_EXERCISE INSTRUCTIONS_.
For the records that follow, restate each one word for word and leave the images behind.

_INPUT RECORDS_.
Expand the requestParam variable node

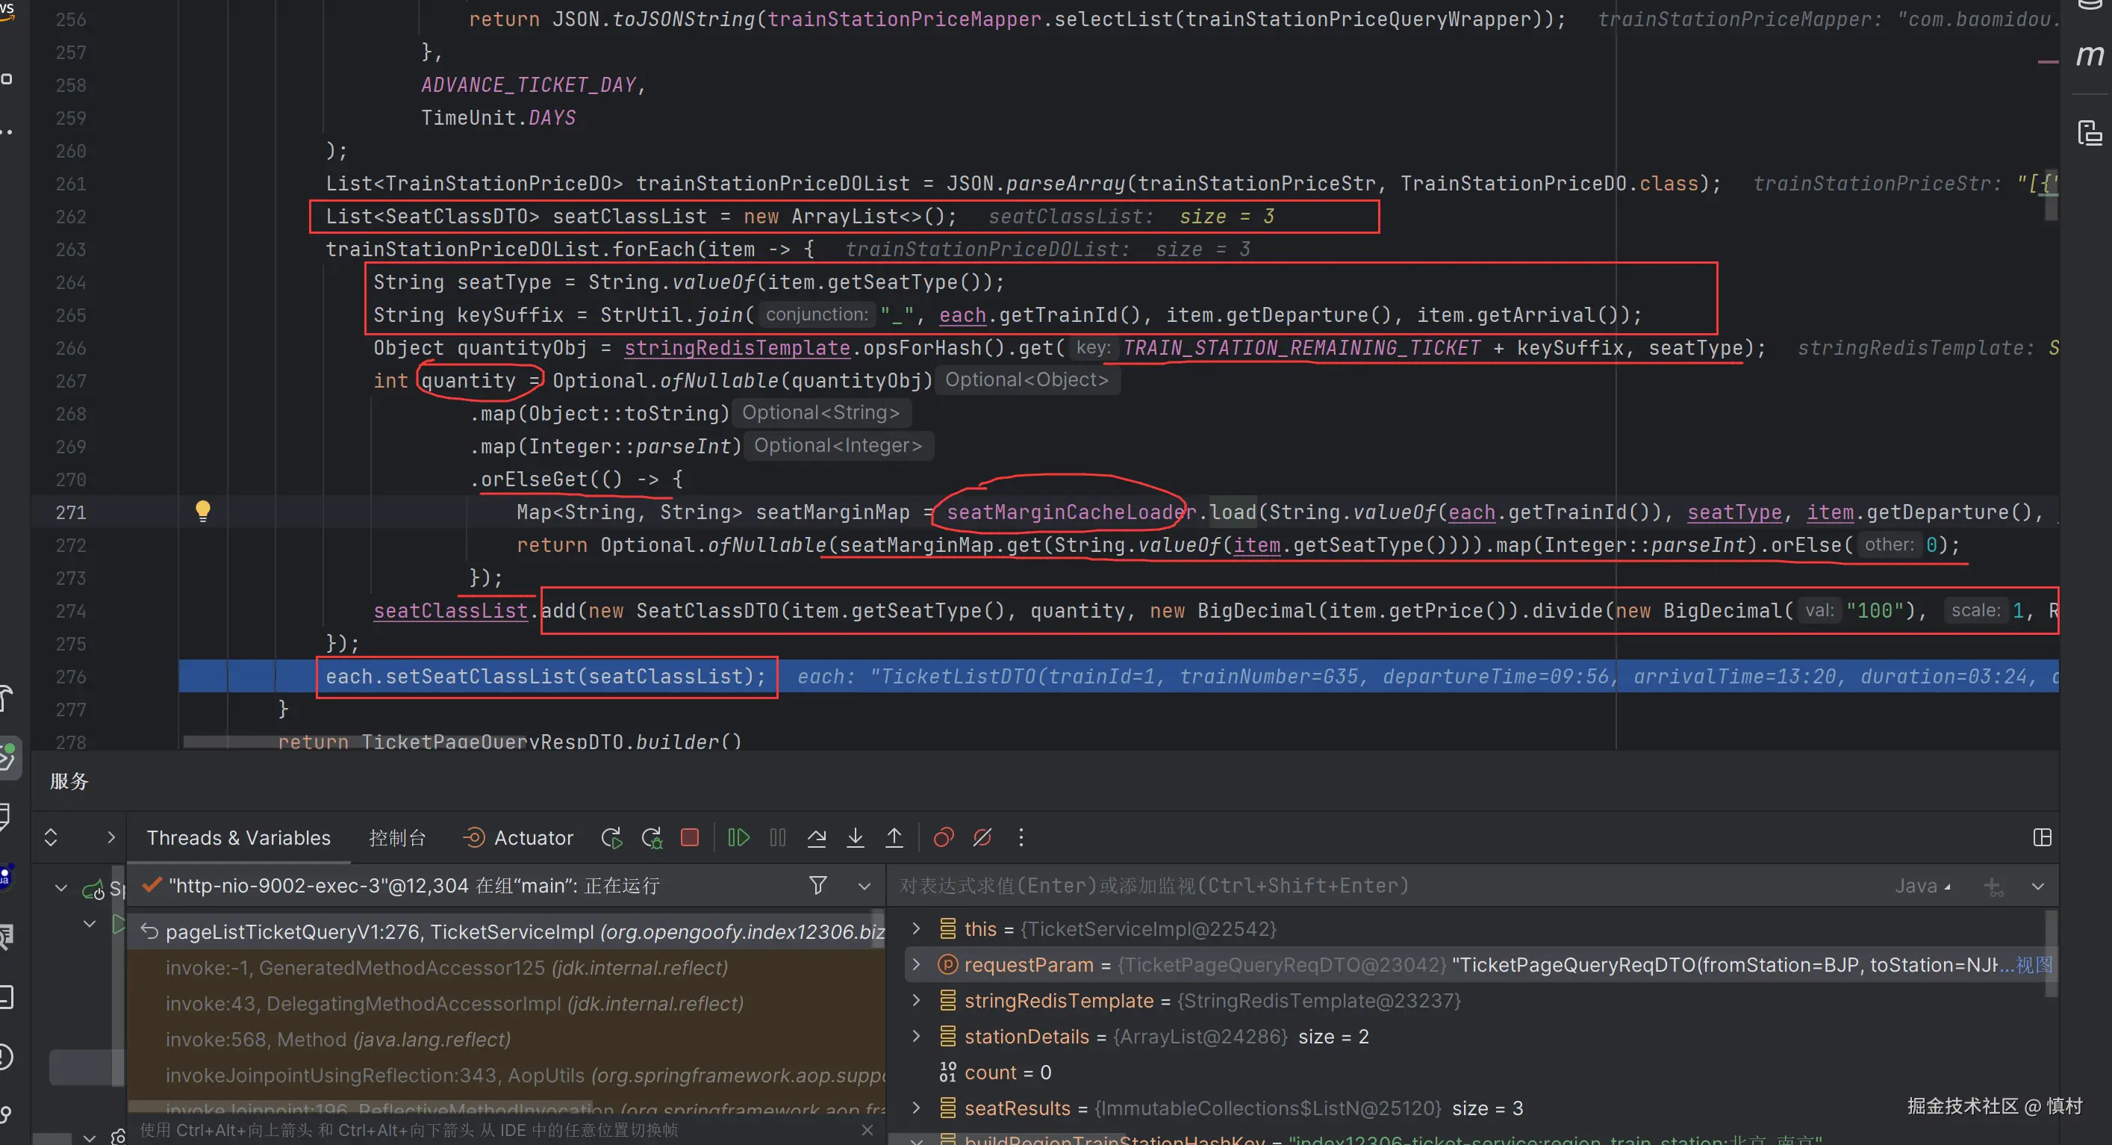pos(916,965)
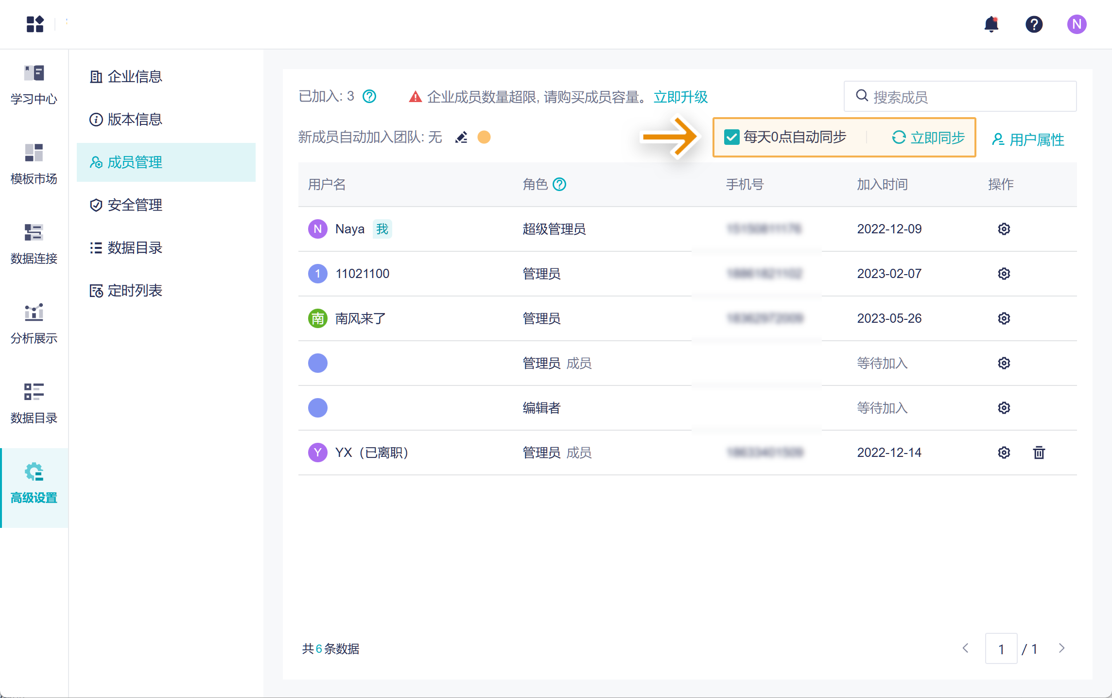Screen dimensions: 1112x698
Task: Click the notification bell icon
Action: pyautogui.click(x=991, y=24)
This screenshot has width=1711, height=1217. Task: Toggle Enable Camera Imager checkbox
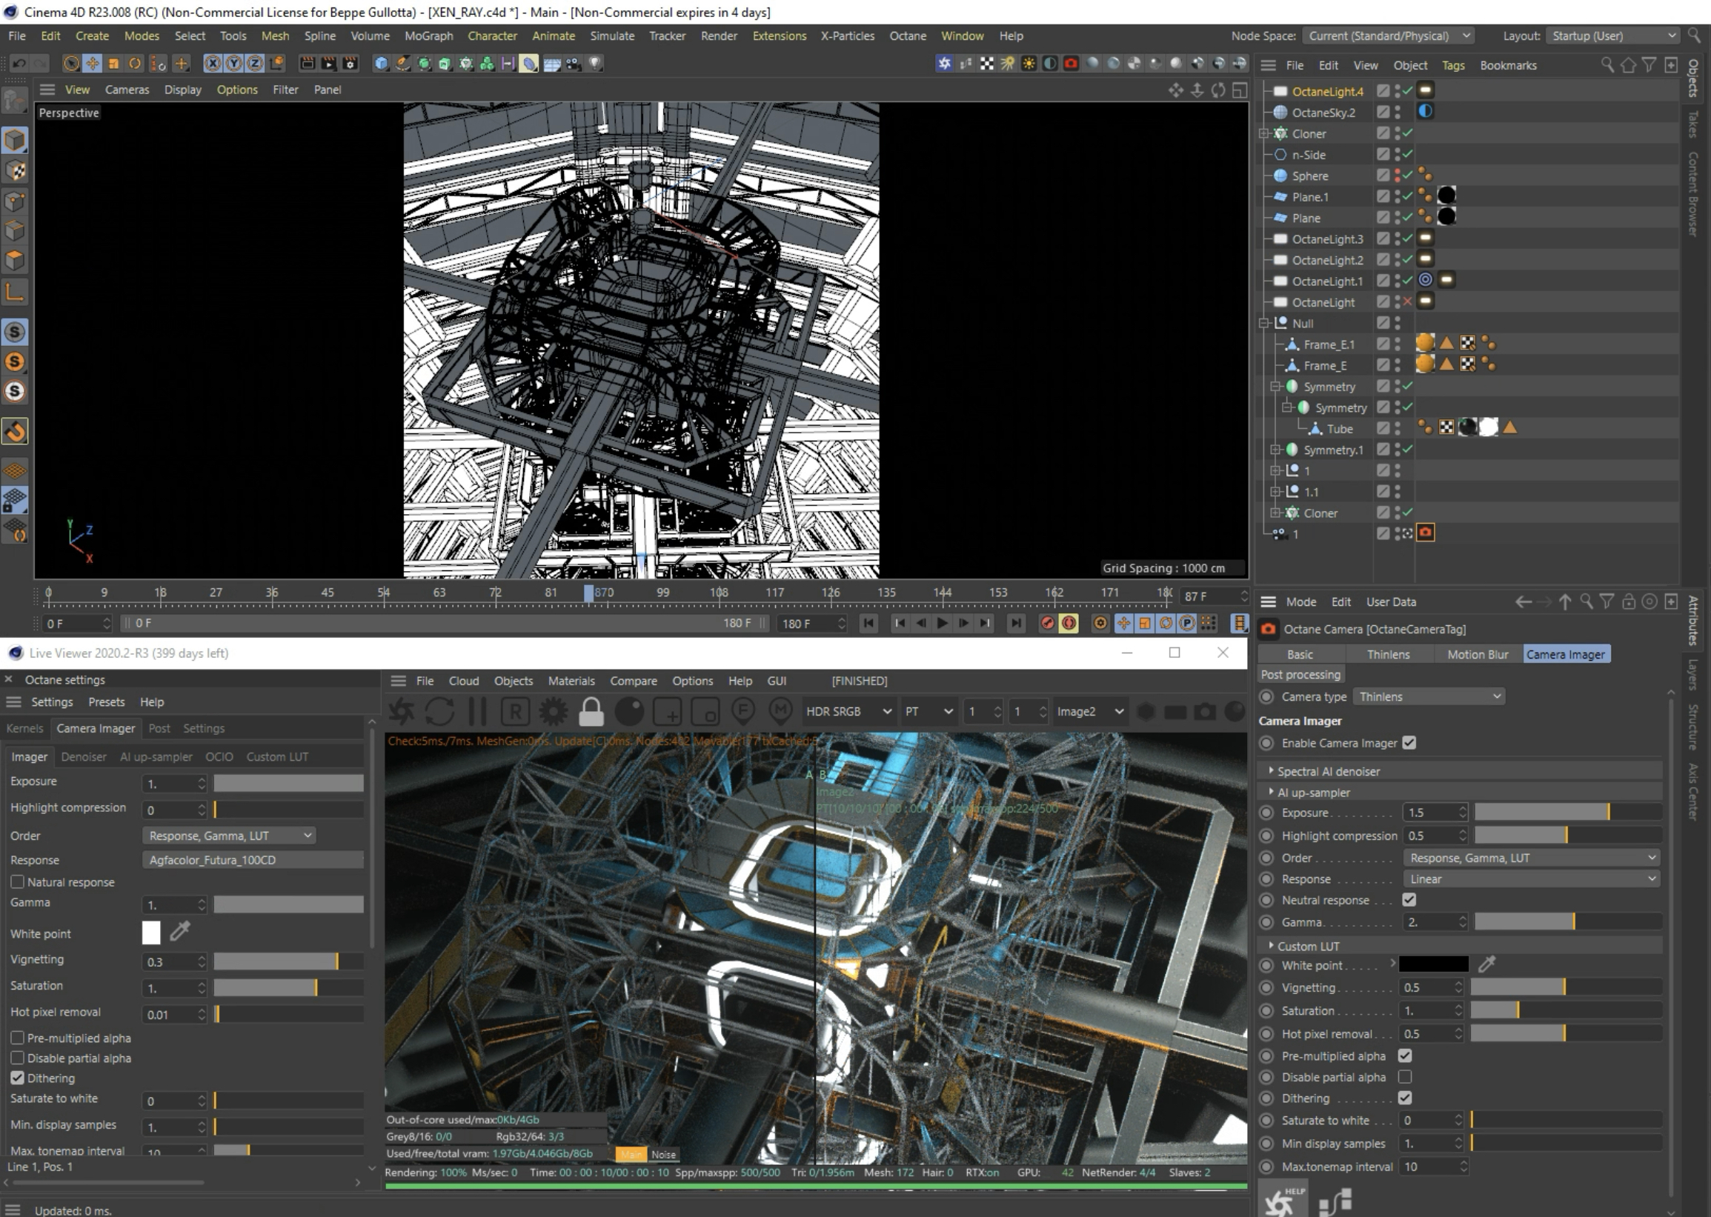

_RESULT FOR THIS EXERCISE_.
Expand the requestParam variable node

pos(916,965)
Screen dimensions: 1112x698
Task: Click the notification bell icon
Action: pyautogui.click(x=991, y=24)
This screenshot has width=1711, height=1217. Task: Toggle Enable Camera Imager checkbox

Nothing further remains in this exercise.